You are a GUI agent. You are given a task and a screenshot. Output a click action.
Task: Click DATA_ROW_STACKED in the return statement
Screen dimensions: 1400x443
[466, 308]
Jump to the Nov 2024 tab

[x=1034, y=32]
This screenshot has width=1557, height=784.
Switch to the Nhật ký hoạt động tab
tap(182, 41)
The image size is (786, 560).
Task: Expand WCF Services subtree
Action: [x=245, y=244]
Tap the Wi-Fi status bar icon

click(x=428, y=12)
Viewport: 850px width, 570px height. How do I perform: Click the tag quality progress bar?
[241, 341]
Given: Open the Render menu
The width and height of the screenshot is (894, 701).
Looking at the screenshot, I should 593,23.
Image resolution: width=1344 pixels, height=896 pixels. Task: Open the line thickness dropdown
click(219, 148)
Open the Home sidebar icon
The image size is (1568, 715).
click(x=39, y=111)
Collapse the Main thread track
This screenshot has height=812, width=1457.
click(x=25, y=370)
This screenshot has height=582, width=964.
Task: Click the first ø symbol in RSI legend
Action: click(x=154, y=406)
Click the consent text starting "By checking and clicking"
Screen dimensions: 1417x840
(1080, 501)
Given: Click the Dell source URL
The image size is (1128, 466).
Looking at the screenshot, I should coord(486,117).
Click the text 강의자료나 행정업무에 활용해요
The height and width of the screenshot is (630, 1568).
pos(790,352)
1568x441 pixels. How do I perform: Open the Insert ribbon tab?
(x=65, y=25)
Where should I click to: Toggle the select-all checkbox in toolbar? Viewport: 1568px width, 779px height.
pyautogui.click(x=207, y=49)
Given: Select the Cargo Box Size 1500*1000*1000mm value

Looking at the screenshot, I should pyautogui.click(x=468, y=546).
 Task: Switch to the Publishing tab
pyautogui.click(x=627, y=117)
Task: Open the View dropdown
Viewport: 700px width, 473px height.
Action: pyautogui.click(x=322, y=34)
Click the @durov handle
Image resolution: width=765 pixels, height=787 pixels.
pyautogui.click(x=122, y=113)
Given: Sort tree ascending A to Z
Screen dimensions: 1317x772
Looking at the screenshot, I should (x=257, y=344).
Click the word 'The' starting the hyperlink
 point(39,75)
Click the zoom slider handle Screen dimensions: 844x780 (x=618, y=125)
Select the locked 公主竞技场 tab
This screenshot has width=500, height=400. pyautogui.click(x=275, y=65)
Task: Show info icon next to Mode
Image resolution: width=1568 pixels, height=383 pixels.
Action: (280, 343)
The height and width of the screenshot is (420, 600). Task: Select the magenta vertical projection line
======
■ Goal of the exercise
Restate each of the entries above verbatim.

■ Response to the task
You are a GUI agent. You are given a task and a screenshot. Output a click action.
Task: Click DATA_ROW_STACKED in the return statement
Screen dimensions: 1400x443
[466, 308]
Jump to the Nov 2024 tab

[x=1034, y=32]
This screenshot has width=1557, height=784.
Switch to the Nhật ký hoạt động tab
tap(182, 41)
The image size is (786, 560).
Task: Expand WCF Services subtree
Action: [x=245, y=244]
Tap the Wi-Fi status bar icon

click(x=428, y=12)
Viewport: 850px width, 570px height. How do I perform: Click the tag quality progress bar?
[241, 341]
Given: Open the Render menu
The width and height of the screenshot is (894, 701).
Looking at the screenshot, I should 593,23.
Image resolution: width=1344 pixels, height=896 pixels. Task: Open the line thickness dropdown
click(219, 148)
Open the Home sidebar icon
The image size is (1568, 715).
click(x=39, y=111)
Collapse the Main thread track
This screenshot has height=812, width=1457.
click(x=25, y=370)
This screenshot has height=582, width=964.
Task: Click the first ø symbol in RSI legend
Action: click(x=154, y=406)
Click the consent text starting "By checking and clicking"
Screen dimensions: 1417x840
(1080, 501)
Given: Click the Dell source URL
The image size is (1128, 466).
Looking at the screenshot, I should coord(486,117).
Click the text 강의자료나 행정업무에 활용해요
The height and width of the screenshot is (630, 1568).
pos(790,352)
1568x441 pixels. How do I perform: Open the Insert ribbon tab?
(x=65, y=25)
Where should I click to: Toggle the select-all checkbox in toolbar? Viewport: 1568px width, 779px height.
pyautogui.click(x=207, y=49)
Given: Select the Cargo Box Size 1500*1000*1000mm value

Looking at the screenshot, I should pyautogui.click(x=468, y=546).
 Task: Switch to the Publishing tab
pyautogui.click(x=627, y=117)
Task: Open the View dropdown
Viewport: 700px width, 473px height.
Action: pyautogui.click(x=322, y=34)
Click the @durov handle
Image resolution: width=765 pixels, height=787 pixels.
pyautogui.click(x=122, y=113)
Given: Sort tree ascending A to Z
Screen dimensions: 1317x772
Looking at the screenshot, I should (x=257, y=344).
Click the word 'The' starting the hyperlink
 point(39,75)
Click the zoom slider handle Screen dimensions: 844x780 (x=618, y=125)
Select the locked 公主竞技场 tab
This screenshot has width=500, height=400. pyautogui.click(x=275, y=65)
Task: Show info icon next to Mode
Image resolution: width=1568 pixels, height=383 pixels.
Action: (280, 343)
The height and width of the screenshot is (420, 600). Task: Select the magenta vertical projection line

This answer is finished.